Dependency order matters !

Recently I’ve discovered a subtle consequence of how the order in which dependencies are specified in debian actually matters. While re-factoring the code of dose3, I changed the order in which dependencies are considered by our sat solver (of edos-fame) . I witnessed a twofold performance loss just by randomizing how variables were presented to our sat solver. This highlights, on one hand, how our solver is strongly dependent on the structure of the problem and, on the other hand the standard practice of debian maintainers to assign an implicit priority in the disjunctive dependencies where the first is the most preferred packages (and maybe the most tested, at least dependency-wise).

The basic idea of distcheck is to encode the dependencies information contained in a Packages file in CNF format and then to feed them to a sat solver to find out if a package has broken dependencies or if its dependencies are such that no matter what, it would be impossible to install this package on a user machine.

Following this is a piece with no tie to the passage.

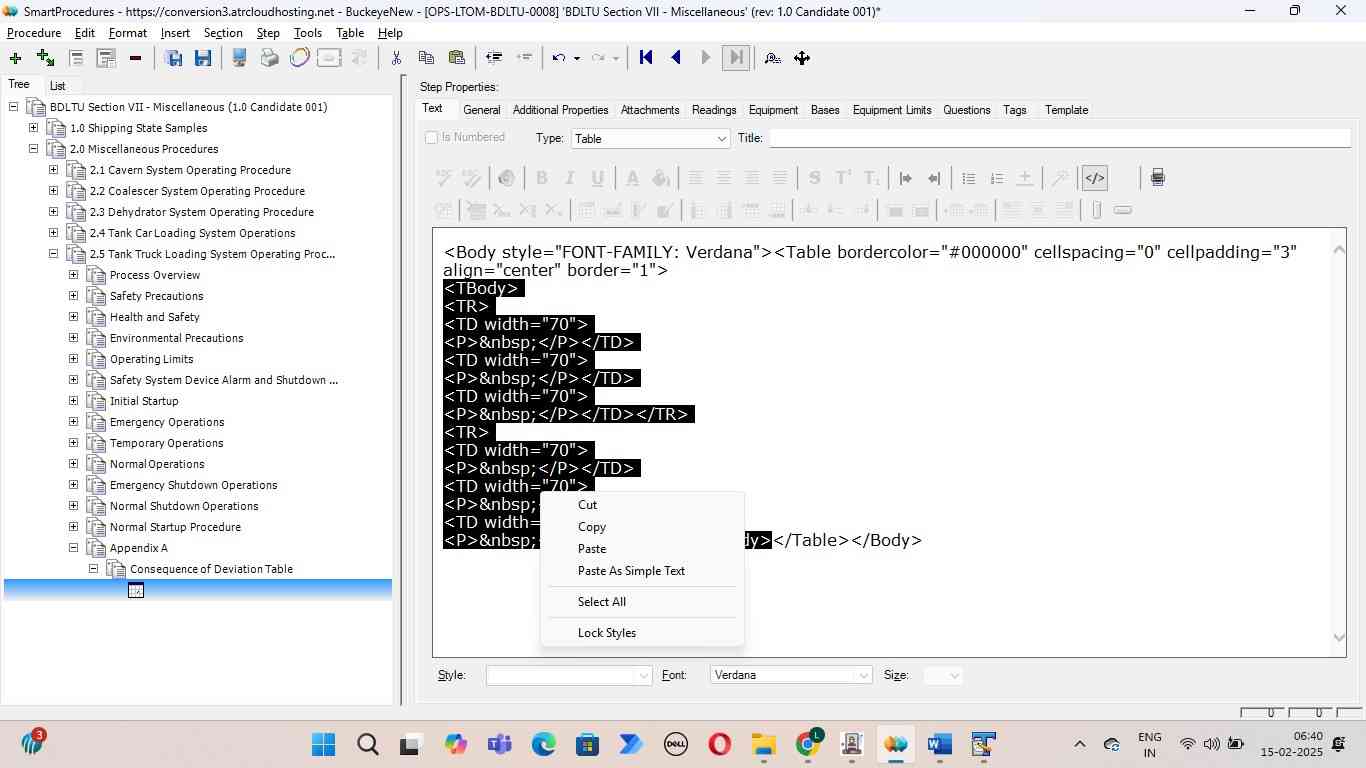Open SmartProcedures from the Windows taskbar
1366x768 pixels.
point(895,745)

Conflicts are encoded as binary clauses. So if package A conflicts with package B, I add a constraint they says “not (A and B)” , that is A and B cannot be considered together. The dependencies encoding associates to each disjunction of the depends field a clause that says “A implies B”. If a package foo depends on A,B | C,D , I’ll add “foo implies A and B” & “foo implies C and D” . This encoding is pretty standard and it is easy to understand.

The problem is how the sat solver will search for a solution to the problem “Is is possible to install package foo in an empty repository”. The solver we use is very efficient and can easily deal with 100K packages or more. But in general is not very good at dealing with random CNF instances. The reason because edos-debcheck is so efficient lies in the way it exploits the structure of the sat problems.

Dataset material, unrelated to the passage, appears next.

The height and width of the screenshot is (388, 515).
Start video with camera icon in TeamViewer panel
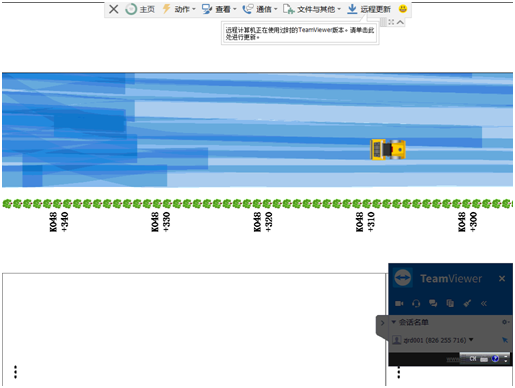[x=399, y=303]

The goal of a sat solver is to find a model (that is a variable assignment list) that is compatible with the given set of constraints. So if my encoding of the debian repository is a set of constraints R, the installability problem boils down to add an additional constraint to R imposing that the variable associated to the package foo must be true, and then ask the solver to find a model to make this possible. This installation, in sat terms, would be just an array of variables that must be true in order to satisfy the given set of constraints.

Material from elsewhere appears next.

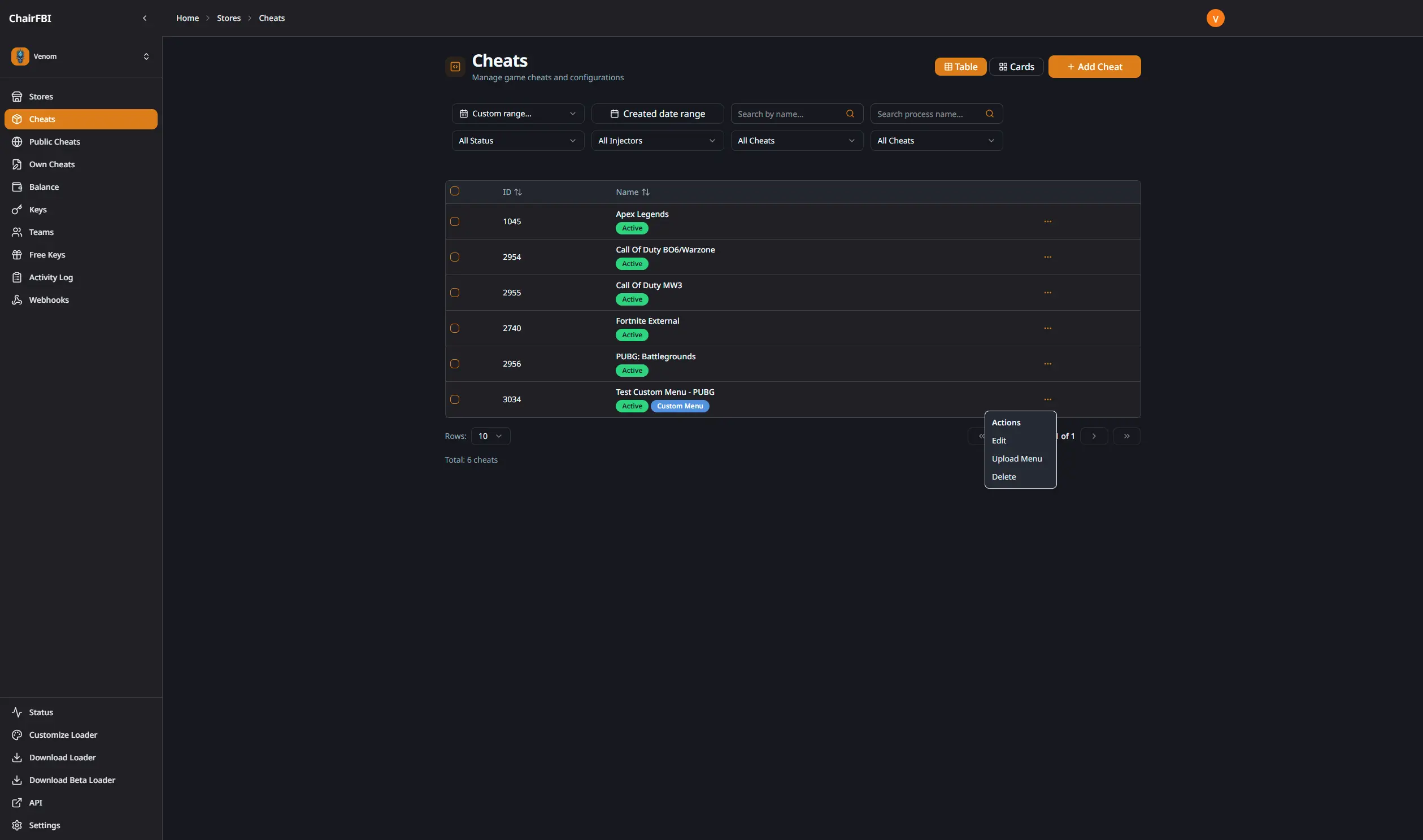The image size is (1423, 840).
Task: Open the Keys page via key icon
Action: [x=17, y=210]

If you look at the logic problem as a truth table, the idea is to find a row in this table. This is the solution of your problem. Brute force of course is not an option and modern sat solvers use a number of strategies and heuristic to guide the search in the most intelligent way possible. Some of them try to learn from previous attempts, some of them, when they are lost try to pick a random variable to proceed.

If we consider problems that have a lot of structure, award winning sat solver do not back track very much. By exploiting the structure of the problem, their algorithm allows them to considerably narrow down the search only to those variables that are really important to find a solution.

All this long introduction was to talk about the solver that is currently used in edos-debcheck and distcheck (that is a rewrite of the edos-debcheck).

So why dependency order matters ? If we consider any package, even if the policy does not specify any order in the dependencies, it’s common practice to write disjunctive dependencies specifying the most probable and tested alternative first and all other, more esoteric choices later. Moreover real packages are considered before virtual packages. Since every developer seems be doing the same, some kind of structure might be hidden in the order in which dependencies are specified.

Part of the efficiency of the the solver used in our tools is actually due to the fact that its search strategy is strongly dependent on the order in which literal are specified in each clause. Saying the package foo depends on A and B is “different” then saying it depends on B and A, even if semantically equivalent.

In my tests, I found about a twofold performance loss if the order of literals is either randomized or inverted. This is clearly a specific problem related to our solvers, while other solvers might not be susceptible to such small structural changes. Sat competitions often employs some form of obfuscation strategies of well known problems with well known structures in order to make useless to encode a search strategy that exploits the specific structure of a problem.

Since here we’re not trying to win a sat competition, but to provide tool to solve a specific problem, we are of course very happy to exploit this structure.